What is the number of lines in this listing that include the string "will"? Answer with that number by itself.

**Source data:**
- Opening Delimiter -
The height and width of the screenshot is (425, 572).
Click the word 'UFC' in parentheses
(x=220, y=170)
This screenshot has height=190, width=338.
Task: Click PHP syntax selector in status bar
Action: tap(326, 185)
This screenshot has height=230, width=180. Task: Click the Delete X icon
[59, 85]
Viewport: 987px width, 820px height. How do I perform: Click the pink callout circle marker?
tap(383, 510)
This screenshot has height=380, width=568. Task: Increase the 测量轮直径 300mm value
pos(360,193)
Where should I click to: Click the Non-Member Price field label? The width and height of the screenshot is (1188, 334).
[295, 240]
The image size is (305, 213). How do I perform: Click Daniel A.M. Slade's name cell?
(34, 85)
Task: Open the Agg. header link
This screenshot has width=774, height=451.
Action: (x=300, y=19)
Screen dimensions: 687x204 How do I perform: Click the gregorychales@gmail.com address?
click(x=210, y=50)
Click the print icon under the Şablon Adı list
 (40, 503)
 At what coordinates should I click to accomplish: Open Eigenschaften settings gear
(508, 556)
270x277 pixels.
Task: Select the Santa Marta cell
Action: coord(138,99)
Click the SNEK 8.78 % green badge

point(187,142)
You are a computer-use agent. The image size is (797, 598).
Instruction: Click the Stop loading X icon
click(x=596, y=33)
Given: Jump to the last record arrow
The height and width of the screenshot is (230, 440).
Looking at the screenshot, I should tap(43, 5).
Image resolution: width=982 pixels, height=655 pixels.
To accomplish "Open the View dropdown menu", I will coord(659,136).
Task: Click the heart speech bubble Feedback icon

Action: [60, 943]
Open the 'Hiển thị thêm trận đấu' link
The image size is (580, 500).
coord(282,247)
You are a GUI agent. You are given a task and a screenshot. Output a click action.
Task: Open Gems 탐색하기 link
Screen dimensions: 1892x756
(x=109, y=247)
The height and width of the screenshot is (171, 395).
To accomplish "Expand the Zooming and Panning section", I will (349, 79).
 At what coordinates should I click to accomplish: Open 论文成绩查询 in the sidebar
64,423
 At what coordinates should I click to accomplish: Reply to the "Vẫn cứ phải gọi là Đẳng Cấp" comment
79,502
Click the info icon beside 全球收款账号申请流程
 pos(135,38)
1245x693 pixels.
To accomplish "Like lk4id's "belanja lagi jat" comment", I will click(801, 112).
- Closing Delimiter -
**Exercise output:** 3